On an unseasonably hot and sunny day in April, I stand in the aisle between two newly shaped beds of a Growing Together farmer. We’ve been spending the last two weeks attempting to till the soil, but have been successfully thwarted by erratic weather that left the earth too wet to till. On this day, we are met with a window of opportunity to finish turning the soil on the remaining beds of farmers. Thomas, a grower originally from Burma, appears in a dress shirt, slacks, and loafers. He hasn’t had time to till his plot as he was balancing a recent acceptance to attend school to learn to become an electrician, along with supporting his family. He explains his circumstance, then rolls up his sleeves and begins to use the tractor to finish tilling his plot, no time to be wasted getting changed.
I watch as he turns over the soil in the hot sun, and think of the other circumstances of the growers in our market garden, considering the complicated decisions and challenges these Growing Together farmers face. For some, this challenge may manifest in the difficulty of acquiring health insurance in an inaccessible system. For others, it may come in the form of taking a citizenship test. No matter the challenge, it always adds to the already great responsibility of being a farmer.
Farming is an art that inherently requires resilience. One must not only learn to be flexible, but also prepared, ready to consider factors ranging from seasonality to weather. However, the farmers of the Growing Together program demonstrate an unbelievable amount of resilience. Not only must they go through the complicated process of resettlement into a new country (a process that is continuous and ongoing), but they must also strike a delicate balance between their work and family life all the while maintaining a commitment to growing food in a new climate with differing conditions for farming.

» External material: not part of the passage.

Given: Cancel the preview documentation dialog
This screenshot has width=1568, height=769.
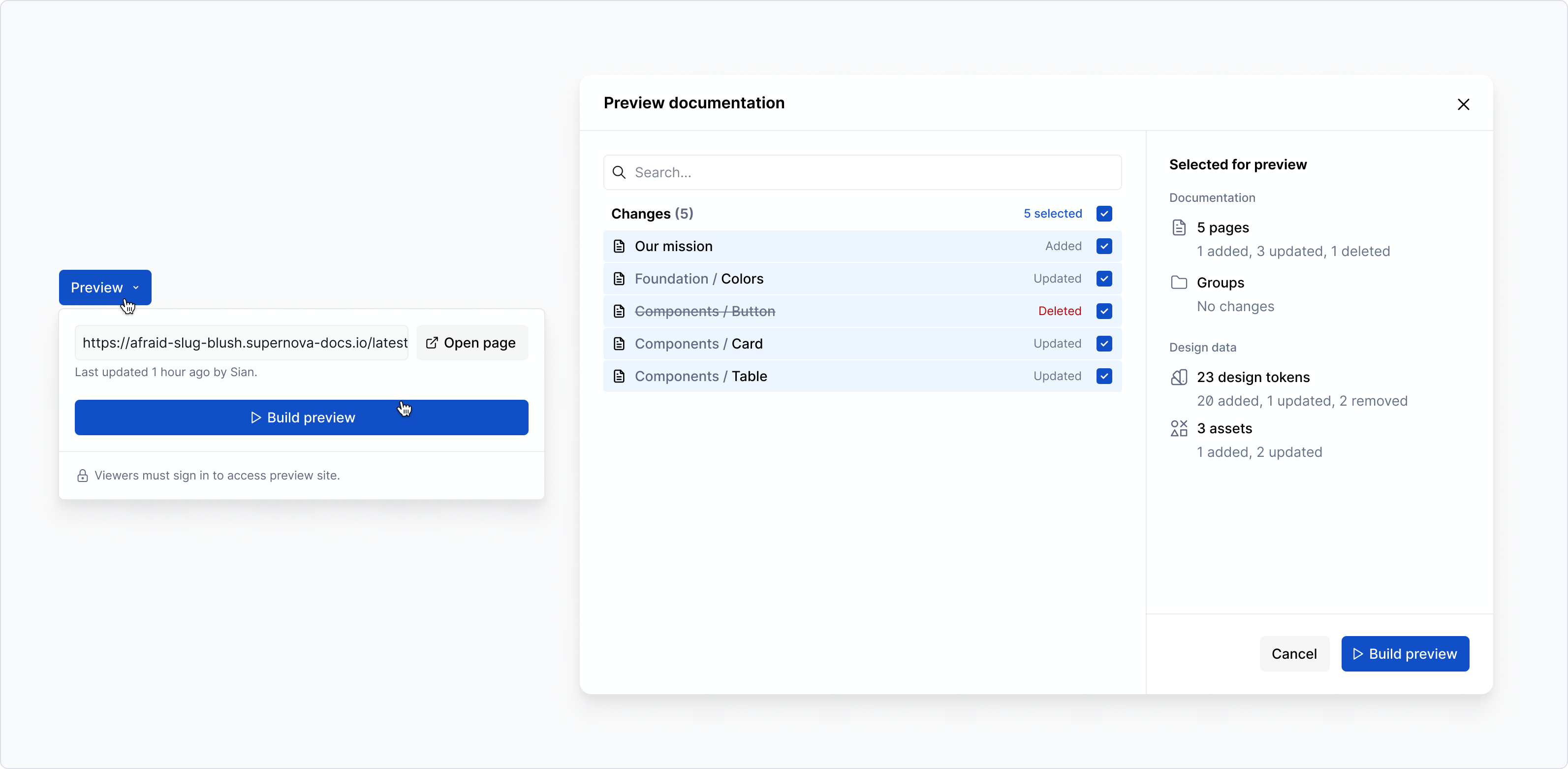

The resiliency of the farmers in the Growing Together program has been made readily apparent in the three seasons of the program’s life.Three of the eight growers have been with the program since the beginning, but all of the farmers, regardless of the length of their participation, have shared their personal growth and important life events with the program. We have watched growers celebrate new accomplishments, acquire new jobs, have children, and mourn the passing of a close family member. In my time with the Growing Together program, I’ve learned that while there is a commitment to growing greens or chilies or market skills, there is a greater commitment to growing a community, one that is filled with strength, support, and the perseverance to foster growth. Even when it requires tilling in loafers.